Given data
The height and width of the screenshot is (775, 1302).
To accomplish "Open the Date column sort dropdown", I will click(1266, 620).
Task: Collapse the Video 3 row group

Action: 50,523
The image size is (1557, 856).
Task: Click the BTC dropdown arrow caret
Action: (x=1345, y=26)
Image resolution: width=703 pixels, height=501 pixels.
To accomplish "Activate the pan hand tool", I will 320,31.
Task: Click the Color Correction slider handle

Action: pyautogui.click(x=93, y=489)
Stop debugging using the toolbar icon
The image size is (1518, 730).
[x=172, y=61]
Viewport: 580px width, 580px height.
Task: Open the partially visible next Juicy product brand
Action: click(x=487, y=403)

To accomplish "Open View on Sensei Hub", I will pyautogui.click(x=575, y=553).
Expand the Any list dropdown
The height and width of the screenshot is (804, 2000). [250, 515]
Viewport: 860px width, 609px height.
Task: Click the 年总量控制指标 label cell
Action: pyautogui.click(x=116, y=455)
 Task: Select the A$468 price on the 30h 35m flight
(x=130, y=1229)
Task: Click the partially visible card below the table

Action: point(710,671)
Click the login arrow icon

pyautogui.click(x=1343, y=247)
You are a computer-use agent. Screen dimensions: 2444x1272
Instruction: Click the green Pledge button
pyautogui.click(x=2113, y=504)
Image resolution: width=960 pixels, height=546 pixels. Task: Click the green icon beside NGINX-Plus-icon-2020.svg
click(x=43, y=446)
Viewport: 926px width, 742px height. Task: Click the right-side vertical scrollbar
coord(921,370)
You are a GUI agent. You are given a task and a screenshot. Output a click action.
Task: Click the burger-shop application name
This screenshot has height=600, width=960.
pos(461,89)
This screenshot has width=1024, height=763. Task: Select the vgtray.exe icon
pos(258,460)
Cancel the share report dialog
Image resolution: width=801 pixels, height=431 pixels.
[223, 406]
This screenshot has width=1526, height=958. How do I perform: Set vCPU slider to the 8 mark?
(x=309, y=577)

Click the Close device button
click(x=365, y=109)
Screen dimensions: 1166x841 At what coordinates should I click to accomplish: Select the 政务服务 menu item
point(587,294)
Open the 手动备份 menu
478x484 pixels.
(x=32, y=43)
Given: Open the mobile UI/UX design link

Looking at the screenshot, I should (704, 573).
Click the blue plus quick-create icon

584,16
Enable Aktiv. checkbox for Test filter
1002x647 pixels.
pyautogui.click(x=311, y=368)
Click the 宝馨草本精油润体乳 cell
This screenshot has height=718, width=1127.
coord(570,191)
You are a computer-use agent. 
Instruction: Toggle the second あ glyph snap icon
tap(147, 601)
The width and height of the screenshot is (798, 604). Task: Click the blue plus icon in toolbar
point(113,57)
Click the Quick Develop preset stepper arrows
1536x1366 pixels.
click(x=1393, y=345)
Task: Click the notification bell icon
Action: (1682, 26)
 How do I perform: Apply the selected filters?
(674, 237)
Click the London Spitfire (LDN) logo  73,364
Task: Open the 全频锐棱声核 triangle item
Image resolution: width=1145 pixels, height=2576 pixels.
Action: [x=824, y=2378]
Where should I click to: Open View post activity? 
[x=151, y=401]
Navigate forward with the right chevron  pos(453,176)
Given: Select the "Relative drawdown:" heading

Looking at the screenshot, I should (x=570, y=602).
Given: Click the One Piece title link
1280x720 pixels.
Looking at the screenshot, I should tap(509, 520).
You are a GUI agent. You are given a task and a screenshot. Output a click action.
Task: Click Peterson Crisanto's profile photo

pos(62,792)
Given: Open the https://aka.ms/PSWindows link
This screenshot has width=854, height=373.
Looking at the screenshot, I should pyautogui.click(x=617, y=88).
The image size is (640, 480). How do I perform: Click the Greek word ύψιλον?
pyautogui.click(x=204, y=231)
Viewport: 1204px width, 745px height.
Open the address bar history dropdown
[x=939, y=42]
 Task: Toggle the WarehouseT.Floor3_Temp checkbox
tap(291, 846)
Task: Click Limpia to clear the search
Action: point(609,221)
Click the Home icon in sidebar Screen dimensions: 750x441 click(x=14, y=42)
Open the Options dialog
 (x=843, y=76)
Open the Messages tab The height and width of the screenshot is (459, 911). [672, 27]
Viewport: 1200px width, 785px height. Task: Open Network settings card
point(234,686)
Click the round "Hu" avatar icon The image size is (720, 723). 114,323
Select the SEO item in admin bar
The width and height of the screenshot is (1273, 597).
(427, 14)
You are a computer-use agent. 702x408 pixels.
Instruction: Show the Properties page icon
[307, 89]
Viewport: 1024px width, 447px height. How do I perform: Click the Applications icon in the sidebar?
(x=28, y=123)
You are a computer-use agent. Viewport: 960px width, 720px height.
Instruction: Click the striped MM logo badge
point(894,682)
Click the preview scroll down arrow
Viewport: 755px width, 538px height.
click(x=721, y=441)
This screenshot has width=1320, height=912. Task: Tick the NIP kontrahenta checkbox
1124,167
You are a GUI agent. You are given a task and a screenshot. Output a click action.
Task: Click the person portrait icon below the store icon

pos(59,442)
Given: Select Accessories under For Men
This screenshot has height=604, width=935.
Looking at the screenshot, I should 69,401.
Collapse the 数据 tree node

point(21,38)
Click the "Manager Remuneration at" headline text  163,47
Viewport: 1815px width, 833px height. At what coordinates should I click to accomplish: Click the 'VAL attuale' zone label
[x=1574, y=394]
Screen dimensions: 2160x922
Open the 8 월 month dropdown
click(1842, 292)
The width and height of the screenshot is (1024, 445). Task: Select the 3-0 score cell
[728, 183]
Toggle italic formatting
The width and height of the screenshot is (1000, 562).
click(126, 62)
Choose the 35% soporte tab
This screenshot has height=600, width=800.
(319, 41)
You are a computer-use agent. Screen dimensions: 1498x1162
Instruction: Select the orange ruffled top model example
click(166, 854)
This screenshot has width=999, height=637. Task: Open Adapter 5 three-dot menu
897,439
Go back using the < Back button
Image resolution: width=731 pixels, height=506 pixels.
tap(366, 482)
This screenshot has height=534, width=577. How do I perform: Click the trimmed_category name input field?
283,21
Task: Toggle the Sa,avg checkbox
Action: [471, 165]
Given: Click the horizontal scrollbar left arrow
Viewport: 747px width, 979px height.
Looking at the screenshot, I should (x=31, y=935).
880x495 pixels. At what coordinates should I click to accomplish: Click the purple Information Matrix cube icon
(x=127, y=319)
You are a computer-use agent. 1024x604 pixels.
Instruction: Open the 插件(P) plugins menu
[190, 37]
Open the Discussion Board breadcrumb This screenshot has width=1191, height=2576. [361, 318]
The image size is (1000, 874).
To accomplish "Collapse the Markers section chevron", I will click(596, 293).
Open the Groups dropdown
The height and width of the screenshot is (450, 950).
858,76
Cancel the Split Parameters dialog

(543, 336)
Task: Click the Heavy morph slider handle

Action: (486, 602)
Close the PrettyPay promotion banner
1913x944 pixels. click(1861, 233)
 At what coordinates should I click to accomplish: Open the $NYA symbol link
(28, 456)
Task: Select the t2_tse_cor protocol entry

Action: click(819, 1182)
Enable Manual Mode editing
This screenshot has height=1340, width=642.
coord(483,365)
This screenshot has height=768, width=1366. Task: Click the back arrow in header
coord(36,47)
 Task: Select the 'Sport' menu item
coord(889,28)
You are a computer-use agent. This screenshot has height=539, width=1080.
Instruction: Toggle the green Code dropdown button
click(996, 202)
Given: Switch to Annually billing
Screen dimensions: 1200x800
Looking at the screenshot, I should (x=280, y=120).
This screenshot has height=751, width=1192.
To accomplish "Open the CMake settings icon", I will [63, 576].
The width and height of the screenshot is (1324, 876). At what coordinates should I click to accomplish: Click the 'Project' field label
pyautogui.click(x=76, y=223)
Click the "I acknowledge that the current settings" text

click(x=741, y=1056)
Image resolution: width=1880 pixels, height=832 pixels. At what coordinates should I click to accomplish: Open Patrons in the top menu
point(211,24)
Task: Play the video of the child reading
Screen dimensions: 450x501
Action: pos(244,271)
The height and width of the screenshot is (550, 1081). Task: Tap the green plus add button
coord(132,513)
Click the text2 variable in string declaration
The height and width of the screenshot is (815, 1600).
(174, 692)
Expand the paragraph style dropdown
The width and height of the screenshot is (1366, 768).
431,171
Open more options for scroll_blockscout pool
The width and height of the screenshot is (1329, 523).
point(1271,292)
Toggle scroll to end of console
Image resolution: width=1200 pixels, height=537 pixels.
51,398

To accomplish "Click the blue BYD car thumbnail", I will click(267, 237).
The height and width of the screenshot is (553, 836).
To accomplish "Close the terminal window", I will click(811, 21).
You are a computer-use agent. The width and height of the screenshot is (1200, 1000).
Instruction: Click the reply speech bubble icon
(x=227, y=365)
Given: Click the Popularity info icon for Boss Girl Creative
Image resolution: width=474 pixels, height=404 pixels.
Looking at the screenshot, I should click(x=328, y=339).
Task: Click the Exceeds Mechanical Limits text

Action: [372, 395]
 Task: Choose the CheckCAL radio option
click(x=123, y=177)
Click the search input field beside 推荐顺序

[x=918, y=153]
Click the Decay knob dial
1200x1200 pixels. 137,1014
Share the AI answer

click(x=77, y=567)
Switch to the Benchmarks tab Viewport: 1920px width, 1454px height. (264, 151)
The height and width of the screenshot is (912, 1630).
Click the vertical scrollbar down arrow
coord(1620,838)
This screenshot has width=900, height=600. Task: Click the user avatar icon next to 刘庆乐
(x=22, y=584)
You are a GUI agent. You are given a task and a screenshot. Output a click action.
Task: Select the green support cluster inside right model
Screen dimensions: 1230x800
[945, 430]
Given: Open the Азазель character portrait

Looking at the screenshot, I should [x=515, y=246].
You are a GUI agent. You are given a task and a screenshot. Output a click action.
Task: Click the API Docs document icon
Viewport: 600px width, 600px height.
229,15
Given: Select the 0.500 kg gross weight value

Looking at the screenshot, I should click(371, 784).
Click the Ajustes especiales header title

Task
Among the lines above, which contain the word "title"? Copy every one.

Exercise response
Given: Click the One Piece title link
Click the Ajustes especiales header title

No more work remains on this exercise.